The incenses that struggle with the warm breeze are nauseating to me. I remember how fond I used to be of the palace scents, but more and more it seems my nose has rejected them. The watchful guards positioned all throughout the palace offer me no comfort either. They stand there all day, supposedly minding every motion and detail, and have sworn oaths- each and every one of them- to protect the pharaoh and his family. And still they can offer me no assistance, not even a simple hint of direction, as to the whereabouts of my son.

"Dear Amun-Ra, Atemrut. Think you I am in any health to be running through these halls after you? I swear, when I find you…"

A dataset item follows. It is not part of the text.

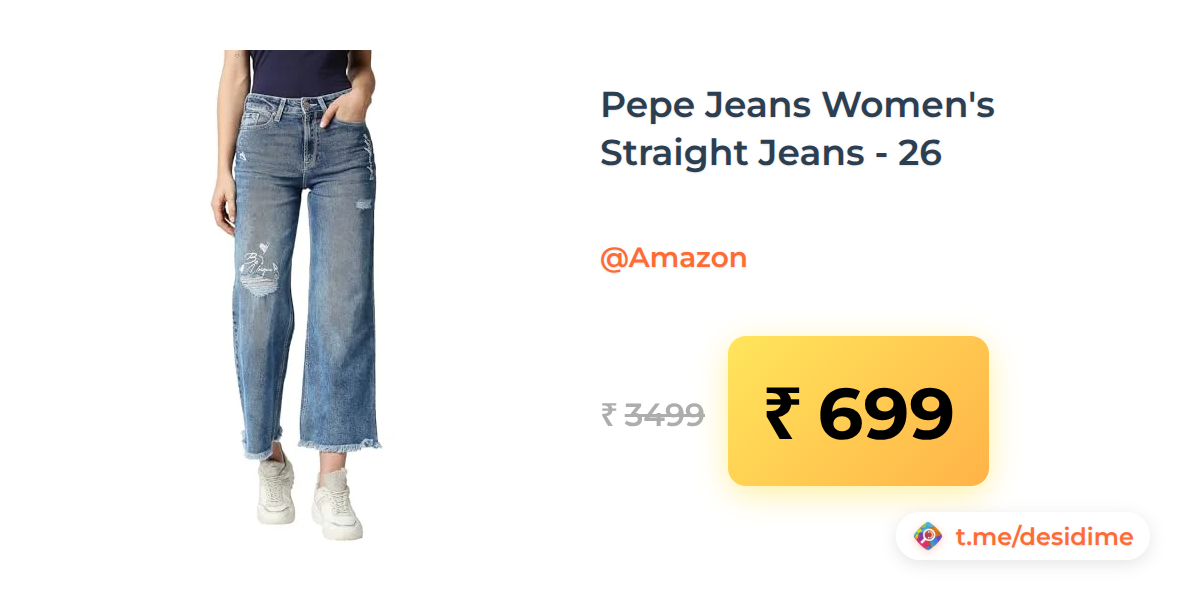
Task: Click the colorful DesiDime logo icon
Action: (928, 537)
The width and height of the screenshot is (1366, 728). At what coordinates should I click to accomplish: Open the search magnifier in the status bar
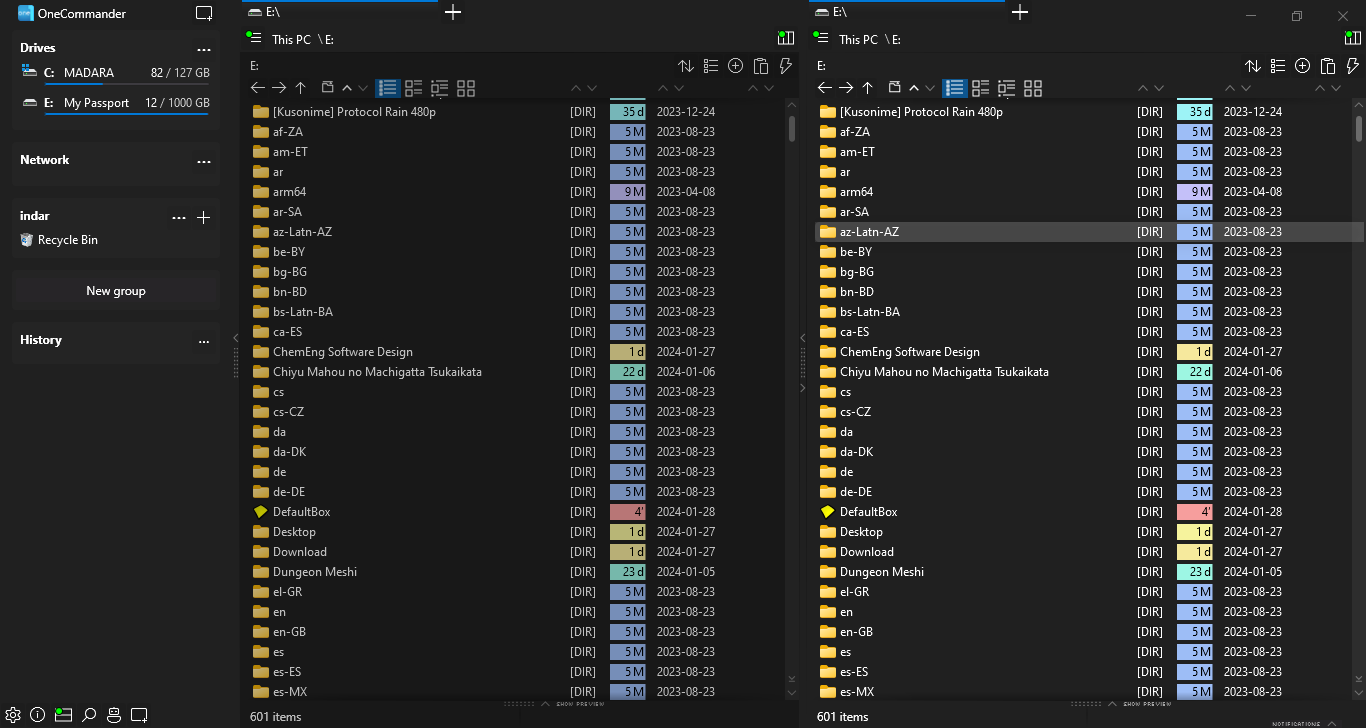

"Mana? Who are you talking to?"

I leap in surprise, and the baby doesn't seem to be enjoying any of my movements. Amunkesut greets me in the hallway with a quizzical look to her face. Sometimes I forget how much she's grown. Atem's first born is now a beautiful young lady and so much like her mother that I often think she is a mere apparition of her. Already four nobles, two of which are princes, have requested her betrothal to them. Atem has- at least for now- left each without a reply.

"Only myself again. Don't judge me."

She smiles in the rolling of her eyes.

"Tell me, dear. You haven't just so happened upon seeing a naked four year old boy running ramped about the palace again, have you?"

"No." she laughs. "But I can help you look for him."

"Oh, thank you. Thank you! Your father is going to kill me."

"For losing the heir to the throne and his only son? Yes, I dare say he will."

I pause only to give her "that look". We can hardly hold our serious glares for too long before they collapse into glee and laughter. I tug on her hand and lead her down the hall. While it is somewhat painful for me to bend so low, we still keep our eyes near the floor for Atemrut's tiny feet and wiggling toes. I am surprised that when we tease aloud for his reaction, there is not a sound that follows. My surprise soon turns to worry. From the moment he could walk, he's had a liking for augmenting trouble around here. Most of it I like to attribute to his half-sister Khepri's influence- the candid, untamable girl she is- but I can't fully swallow that. I fear that Atemrut has lost himself in the palace again, perhaps have even wandered as far as the pantries or gardens, or maybe has snuck into another vase. If so, it should be forever 'til we find him.

I know firsthand how good of a hiding spot the palace vases can be.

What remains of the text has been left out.